What type of sticks are you using? Honey from a varietal source or a honey that is flavored? I am sorta leaning toward varietal honey as flavoring honey is hard for me to swallow (to sell that is).


----------



## Brandy (Dec 3, 2005)

I got the flavored the first time since it was cheaper and I wasn't sure about them myself. But I think some of the stix from GB go on sale each spring or summer. I will be loading up when that happens!! The more color the more the kids are attracted.


----------



## kyfarmer (Feb 4, 2008)

*Straws*

A couple of questions about straws. What is the cost of the equipment to do this? Secondly, is there an alternative package that would play to this same market? What about labeling- the straws I have seen have no label? Lastly, is the value of selling one’s own production, worth shipping it to a third party to be packaged- would it offset shipping costs?


----------



## Beaches' Bee-Haven Apiary (May 22, 2007)

kyfarmer said:


> Lastly, is the value of selling one’s own production, worth shipping it to a third party to be packaged- would it offset shipping costs?

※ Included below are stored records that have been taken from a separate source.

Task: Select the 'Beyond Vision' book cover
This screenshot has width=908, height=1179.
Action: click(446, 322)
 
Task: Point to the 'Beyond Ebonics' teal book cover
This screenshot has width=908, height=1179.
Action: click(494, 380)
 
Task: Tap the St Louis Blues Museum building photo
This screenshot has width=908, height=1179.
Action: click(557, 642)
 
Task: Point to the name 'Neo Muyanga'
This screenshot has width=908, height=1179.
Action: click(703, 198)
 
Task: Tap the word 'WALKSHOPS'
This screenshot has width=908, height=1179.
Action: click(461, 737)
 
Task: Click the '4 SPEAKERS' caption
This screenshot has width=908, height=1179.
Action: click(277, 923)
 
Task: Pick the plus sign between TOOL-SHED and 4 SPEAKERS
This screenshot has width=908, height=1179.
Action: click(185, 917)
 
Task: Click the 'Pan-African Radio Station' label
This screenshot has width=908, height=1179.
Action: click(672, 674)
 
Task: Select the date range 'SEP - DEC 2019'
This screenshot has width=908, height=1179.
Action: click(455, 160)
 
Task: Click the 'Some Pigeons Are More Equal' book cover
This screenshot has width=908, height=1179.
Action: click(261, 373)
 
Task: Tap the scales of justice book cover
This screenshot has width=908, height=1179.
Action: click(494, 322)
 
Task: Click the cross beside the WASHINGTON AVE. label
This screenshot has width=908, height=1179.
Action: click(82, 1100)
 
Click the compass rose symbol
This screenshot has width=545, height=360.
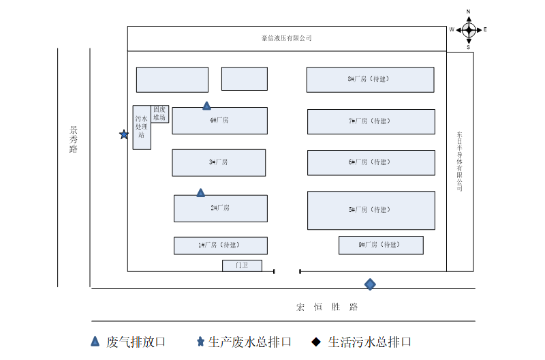(x=469, y=29)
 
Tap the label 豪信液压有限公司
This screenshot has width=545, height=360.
(x=287, y=38)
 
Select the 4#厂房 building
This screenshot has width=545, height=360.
(x=219, y=121)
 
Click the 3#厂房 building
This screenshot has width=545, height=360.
(x=219, y=162)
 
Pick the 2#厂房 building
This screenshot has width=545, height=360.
(x=220, y=208)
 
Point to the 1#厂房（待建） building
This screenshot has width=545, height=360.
(x=220, y=245)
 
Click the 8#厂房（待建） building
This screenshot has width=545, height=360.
(x=370, y=79)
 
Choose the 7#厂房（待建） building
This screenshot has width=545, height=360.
(x=371, y=121)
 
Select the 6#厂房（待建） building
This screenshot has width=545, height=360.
(x=371, y=162)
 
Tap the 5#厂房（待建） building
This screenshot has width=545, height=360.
(x=371, y=210)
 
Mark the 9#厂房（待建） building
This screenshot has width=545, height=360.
(x=381, y=245)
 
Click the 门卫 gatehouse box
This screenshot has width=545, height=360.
(x=242, y=265)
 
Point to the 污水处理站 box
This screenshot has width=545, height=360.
(x=141, y=127)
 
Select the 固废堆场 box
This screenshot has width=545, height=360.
(x=160, y=113)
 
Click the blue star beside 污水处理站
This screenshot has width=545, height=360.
(x=124, y=134)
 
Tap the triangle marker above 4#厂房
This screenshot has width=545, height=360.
(x=206, y=106)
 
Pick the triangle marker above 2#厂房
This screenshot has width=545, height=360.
(x=200, y=193)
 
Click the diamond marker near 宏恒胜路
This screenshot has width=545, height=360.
(x=370, y=284)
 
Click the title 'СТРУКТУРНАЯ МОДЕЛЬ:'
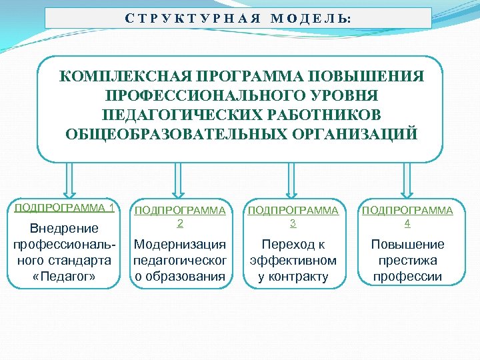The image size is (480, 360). (x=237, y=18)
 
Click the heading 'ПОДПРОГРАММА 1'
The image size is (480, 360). (x=63, y=207)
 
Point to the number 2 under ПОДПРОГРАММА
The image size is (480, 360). (x=179, y=223)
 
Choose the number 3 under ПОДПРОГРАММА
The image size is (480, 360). (x=293, y=223)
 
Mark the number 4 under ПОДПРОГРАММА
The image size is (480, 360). (x=407, y=223)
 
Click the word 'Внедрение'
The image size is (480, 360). (x=65, y=229)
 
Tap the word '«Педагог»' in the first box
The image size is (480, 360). (x=64, y=276)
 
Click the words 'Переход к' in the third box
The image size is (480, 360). (x=293, y=244)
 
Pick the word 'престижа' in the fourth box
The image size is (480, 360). (x=407, y=260)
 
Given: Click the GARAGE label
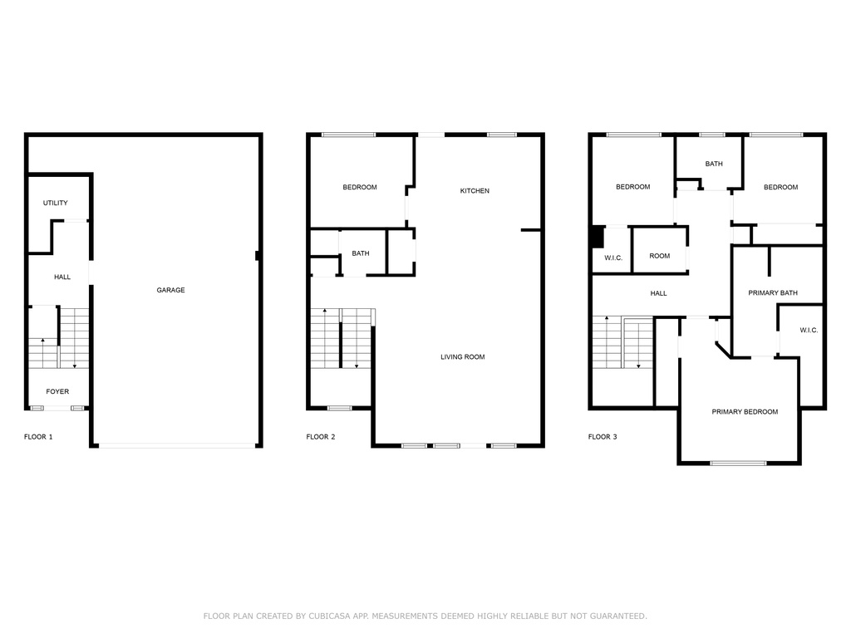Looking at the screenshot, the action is tap(170, 290).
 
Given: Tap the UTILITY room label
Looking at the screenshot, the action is tap(56, 203).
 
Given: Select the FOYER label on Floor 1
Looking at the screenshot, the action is tap(57, 392).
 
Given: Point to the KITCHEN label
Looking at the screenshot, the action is tap(475, 191).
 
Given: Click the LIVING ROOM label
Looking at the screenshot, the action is tap(462, 357).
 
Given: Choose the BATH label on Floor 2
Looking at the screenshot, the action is tap(361, 253).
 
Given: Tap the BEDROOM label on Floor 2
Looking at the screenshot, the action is tap(359, 187).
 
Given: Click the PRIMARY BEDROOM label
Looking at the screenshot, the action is tap(745, 412).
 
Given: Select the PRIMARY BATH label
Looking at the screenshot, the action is tap(773, 293).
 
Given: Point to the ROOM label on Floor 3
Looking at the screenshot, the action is tap(659, 256).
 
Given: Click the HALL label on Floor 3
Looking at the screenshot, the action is tap(658, 293).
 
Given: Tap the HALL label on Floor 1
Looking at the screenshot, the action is tap(62, 277).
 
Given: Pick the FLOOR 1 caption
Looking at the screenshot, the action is tap(38, 437).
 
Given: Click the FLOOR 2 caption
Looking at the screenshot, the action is tap(321, 437).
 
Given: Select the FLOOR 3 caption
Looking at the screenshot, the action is tap(603, 437).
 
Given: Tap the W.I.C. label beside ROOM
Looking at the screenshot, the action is tap(613, 258).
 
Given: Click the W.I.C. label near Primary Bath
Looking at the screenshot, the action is tap(809, 331).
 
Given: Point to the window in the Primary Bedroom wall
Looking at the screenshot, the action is tap(738, 464).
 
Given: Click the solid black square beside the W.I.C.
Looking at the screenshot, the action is tap(597, 237).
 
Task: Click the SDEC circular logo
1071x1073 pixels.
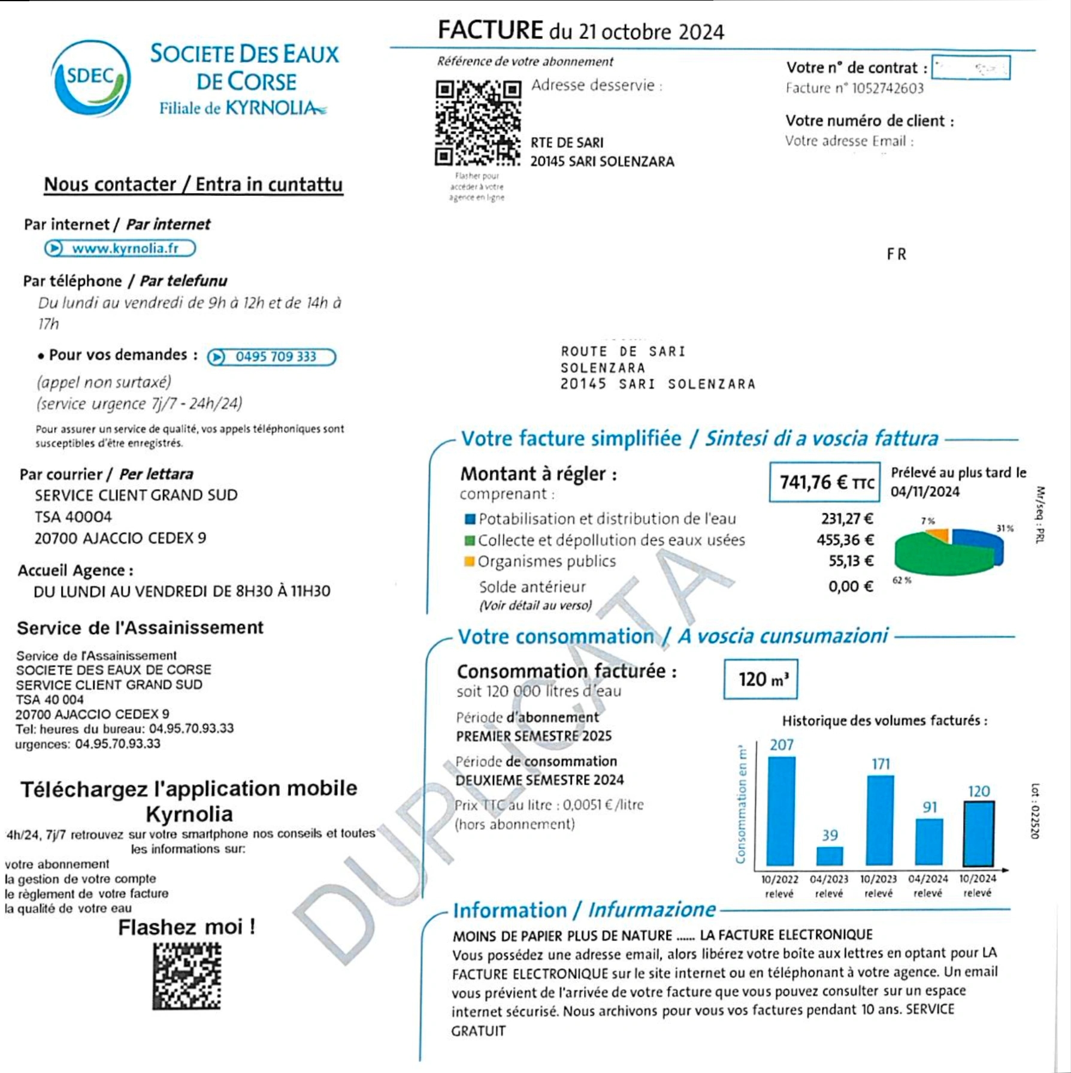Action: click(x=91, y=78)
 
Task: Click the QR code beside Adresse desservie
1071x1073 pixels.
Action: click(x=477, y=123)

Since honey stix are just your sales tool, and not your main product, I think you could cover the s/h and get a little surplus. I looked into them when I first started selling honey, but I haven't sold honey at a stand or public arena yet.

-Nathanael


----------



## kyfarmer (Feb 4, 2008)

I might consider putting in a filler, then custom pack for other beeks.... If my plans play out I will have a food grade building anyway... mainly for sorghum processing, and strawberry jams etc, with honey beeing a secondary concern to me.. two hives wont justify a building for honey alone here. but with my other crops and some custome packing... just thinking outloud. Would beeks ship in bulk honey to be packed?


----------



## riverrat (Jun 3, 2006)

I use flavored honey kids go for the different colors adults like the variatal honey sticks


----------



## Grant (Jun 12, 2004)

Several years ago, one of the clubs I attend bought a train-load of honey straws, a variety of flavors and colors, for one of their events/festivals. They could hardly give them away. The were charging 25 cents each and they cost around ten cents with shipping. The straws were filled commercially with some one else's honey, but I don't remember that being an issue.

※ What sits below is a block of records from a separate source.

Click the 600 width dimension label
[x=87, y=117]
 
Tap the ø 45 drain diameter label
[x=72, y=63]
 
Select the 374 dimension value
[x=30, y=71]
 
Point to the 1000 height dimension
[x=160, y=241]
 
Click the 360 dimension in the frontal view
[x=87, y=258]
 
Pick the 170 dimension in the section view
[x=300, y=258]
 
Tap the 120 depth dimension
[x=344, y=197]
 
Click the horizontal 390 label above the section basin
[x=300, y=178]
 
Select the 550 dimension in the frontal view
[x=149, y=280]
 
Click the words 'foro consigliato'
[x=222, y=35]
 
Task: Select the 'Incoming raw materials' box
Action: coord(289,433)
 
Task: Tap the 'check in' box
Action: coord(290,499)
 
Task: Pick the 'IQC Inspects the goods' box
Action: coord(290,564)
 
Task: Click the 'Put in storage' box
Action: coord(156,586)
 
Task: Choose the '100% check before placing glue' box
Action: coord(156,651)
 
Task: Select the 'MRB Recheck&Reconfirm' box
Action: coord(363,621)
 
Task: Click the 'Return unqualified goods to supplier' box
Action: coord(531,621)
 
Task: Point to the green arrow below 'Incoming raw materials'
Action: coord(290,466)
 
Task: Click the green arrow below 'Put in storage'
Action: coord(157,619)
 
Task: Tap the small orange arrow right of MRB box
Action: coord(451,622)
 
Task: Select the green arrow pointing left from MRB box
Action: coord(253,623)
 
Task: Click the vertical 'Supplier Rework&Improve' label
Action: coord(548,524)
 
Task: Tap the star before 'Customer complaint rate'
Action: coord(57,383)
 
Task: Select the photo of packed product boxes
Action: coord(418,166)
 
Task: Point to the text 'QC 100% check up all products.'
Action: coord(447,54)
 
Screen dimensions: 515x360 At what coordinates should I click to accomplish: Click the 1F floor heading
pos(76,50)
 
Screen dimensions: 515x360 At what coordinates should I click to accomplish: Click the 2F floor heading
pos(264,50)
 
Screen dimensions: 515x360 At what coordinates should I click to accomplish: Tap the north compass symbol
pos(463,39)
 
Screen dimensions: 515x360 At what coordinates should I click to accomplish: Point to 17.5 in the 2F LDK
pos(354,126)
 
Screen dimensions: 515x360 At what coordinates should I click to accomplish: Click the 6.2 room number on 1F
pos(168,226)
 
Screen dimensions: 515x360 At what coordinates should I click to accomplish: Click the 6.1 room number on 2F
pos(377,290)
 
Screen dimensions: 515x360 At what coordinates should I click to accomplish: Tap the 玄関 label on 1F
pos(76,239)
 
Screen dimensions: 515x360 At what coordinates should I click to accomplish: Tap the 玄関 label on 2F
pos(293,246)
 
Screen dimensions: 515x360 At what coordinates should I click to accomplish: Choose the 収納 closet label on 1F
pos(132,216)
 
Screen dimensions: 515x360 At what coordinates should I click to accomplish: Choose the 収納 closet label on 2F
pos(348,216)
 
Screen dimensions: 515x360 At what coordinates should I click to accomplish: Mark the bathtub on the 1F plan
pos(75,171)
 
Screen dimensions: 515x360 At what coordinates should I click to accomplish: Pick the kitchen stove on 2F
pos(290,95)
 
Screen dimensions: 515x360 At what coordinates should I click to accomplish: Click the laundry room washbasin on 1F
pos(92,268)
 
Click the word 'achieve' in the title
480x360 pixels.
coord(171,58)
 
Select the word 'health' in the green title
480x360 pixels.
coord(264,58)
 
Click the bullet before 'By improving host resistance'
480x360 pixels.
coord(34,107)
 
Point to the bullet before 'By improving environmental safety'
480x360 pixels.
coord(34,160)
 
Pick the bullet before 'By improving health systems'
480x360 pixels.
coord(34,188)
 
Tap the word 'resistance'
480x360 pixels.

I took the left overs and tried to sell them at the concession stand at a swim meet my kids were swimming at. Same problem. For some reason, no one knew what the heck they were and what you did with them.

I'm not particularly interested, but I might give them a try next to the ob hive at the farmer's market.

Grant
Jackson, MO

http://www.25hives.homestead.com


----------



## DChap (Oct 19, 2005)

The past several years I have had a beekeeping display at a local event. I sell flavored and plain honey sticks for 25 cents each and go through more than 500 of them during the weekend. The kids love them and the ob hive and it gets the adults buying the honey and wax.

Blessed Bee
Doug


----------



## Swobee (May 18, 2007)

Grant - you may just have been ahead of your time. The straws are exremely popular anymore at craft markets and other places we sell. When I would do a talk before a group, I was asked about straws, so now I start with passing around a container of straws for everyone to take one when doing a presentation. 

A co-worker suggested we put a package together of lemon/honey straws & tea bags in a bee-design coffee cup. Haven't tried that yet, but it may take off as a gift item. 

We haven't invested in a commercial filler, so it's labor intensive. The retail income is about 2-3 X the typical $/lb. rate with straws @ .25 ea. or 5/$1.00. Some popular flavors - Pina Colada, Rum, Raspberry, Cinnamon. Banana doesn't move at all, but I like it. My test market group (Mom, wife, daughters, grandson, co-worker, partner) gets to try new flavors and concentrations first. We have three generations and both genders covered in the test group, so figure they're a pretty good cross section of consumers. If they like it, we run with it!


----------



## fuzzybeekeeper (Nov 23, 2005)

*How do you fill?*

Swobee,

As I read you post....you "haven't invested in a commercial filler, so it's labor intensive". Does that mean that there is a way to fill honey straws other than a comercial filler? Maybe a dumb question, but if this is the case, where do you get the straws and how do you seal them?

Fuzzybeekeeper


----------



## randydrivesabus (Apr 27, 2006)

i have the same question as fuzzy.


----------



## Swobee (May 18, 2007)

Well, Ok but you gotta promise not to laugh! My way takes a lot of time and there is a device I'm planning to buy to speed it up but don't have an answer as to if it's made of 100% food grade products or not.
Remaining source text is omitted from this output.